#### Data for review
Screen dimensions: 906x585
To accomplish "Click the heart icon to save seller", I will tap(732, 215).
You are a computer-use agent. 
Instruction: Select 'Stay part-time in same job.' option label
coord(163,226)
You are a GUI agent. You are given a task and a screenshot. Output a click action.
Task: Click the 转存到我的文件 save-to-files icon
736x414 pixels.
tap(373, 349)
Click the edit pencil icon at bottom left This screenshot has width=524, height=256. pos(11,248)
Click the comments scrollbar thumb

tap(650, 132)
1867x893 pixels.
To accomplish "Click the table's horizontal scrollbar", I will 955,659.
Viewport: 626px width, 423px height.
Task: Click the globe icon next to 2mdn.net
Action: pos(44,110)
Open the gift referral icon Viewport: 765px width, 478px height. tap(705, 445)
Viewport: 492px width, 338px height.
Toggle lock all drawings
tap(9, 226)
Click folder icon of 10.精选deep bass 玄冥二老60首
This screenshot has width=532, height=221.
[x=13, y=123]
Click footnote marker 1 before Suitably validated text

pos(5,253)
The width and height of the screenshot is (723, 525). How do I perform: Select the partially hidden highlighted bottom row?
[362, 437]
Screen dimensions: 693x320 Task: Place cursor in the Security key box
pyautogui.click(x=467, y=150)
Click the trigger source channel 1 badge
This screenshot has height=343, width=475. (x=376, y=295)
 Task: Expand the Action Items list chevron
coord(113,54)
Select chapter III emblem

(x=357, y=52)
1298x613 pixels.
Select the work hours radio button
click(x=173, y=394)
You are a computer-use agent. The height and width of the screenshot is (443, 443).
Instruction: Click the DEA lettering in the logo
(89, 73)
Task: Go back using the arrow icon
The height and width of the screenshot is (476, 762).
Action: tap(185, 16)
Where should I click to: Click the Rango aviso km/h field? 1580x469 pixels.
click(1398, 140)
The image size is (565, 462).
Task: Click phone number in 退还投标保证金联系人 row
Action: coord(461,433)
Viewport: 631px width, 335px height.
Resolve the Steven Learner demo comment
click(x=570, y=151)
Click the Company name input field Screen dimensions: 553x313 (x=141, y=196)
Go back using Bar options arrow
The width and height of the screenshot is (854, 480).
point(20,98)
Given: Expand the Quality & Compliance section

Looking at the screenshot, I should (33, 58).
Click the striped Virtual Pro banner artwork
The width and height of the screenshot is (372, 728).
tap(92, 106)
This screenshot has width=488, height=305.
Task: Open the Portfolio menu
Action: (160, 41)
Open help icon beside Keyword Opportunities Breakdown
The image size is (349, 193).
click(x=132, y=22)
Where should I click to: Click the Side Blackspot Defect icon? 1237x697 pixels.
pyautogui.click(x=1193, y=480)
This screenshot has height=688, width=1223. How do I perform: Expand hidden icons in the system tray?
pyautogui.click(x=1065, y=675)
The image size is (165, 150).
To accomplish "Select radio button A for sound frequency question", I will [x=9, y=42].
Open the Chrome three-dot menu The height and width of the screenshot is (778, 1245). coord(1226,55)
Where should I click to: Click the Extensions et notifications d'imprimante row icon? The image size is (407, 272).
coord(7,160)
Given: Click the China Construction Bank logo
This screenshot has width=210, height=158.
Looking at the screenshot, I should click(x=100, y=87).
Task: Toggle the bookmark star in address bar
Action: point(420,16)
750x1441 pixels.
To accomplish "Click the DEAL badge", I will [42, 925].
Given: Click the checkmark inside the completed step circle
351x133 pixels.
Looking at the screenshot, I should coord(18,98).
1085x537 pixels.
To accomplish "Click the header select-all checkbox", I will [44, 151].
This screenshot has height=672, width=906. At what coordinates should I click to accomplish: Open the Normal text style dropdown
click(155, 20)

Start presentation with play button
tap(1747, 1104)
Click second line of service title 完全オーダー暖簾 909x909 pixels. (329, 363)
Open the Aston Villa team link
########
**Exercise prompt:** Beginning with the line that has "This screenshot has height=688, width=1223.", set down every line of the entries above through the final one, unchanged.

**Solution to the problem:**
This screenshot has height=688, width=1223. How do I perform: Expand hidden icons in the system tray?
pyautogui.click(x=1065, y=675)
The image size is (165, 150).
To accomplish "Select radio button A for sound frequency question", I will [x=9, y=42].
Open the Chrome three-dot menu The height and width of the screenshot is (778, 1245). coord(1226,55)
Where should I click to: Click the Extensions et notifications d'imprimante row icon? The image size is (407, 272).
coord(7,160)
Given: Click the China Construction Bank logo
This screenshot has width=210, height=158.
Looking at the screenshot, I should click(x=100, y=87).
Task: Toggle the bookmark star in address bar
Action: point(420,16)
750x1441 pixels.
To accomplish "Click the DEAL badge", I will [42, 925].
Given: Click the checkmark inside the completed step circle
351x133 pixels.
Looking at the screenshot, I should coord(18,98).
1085x537 pixels.
To accomplish "Click the header select-all checkbox", I will [44, 151].
This screenshot has height=672, width=906. At what coordinates should I click to accomplish: Open the Normal text style dropdown
click(155, 20)

Start presentation with play button
tap(1747, 1104)
Click second line of service title 完全オーダー暖簾 909x909 pixels. (329, 363)
Open the Aston Villa team link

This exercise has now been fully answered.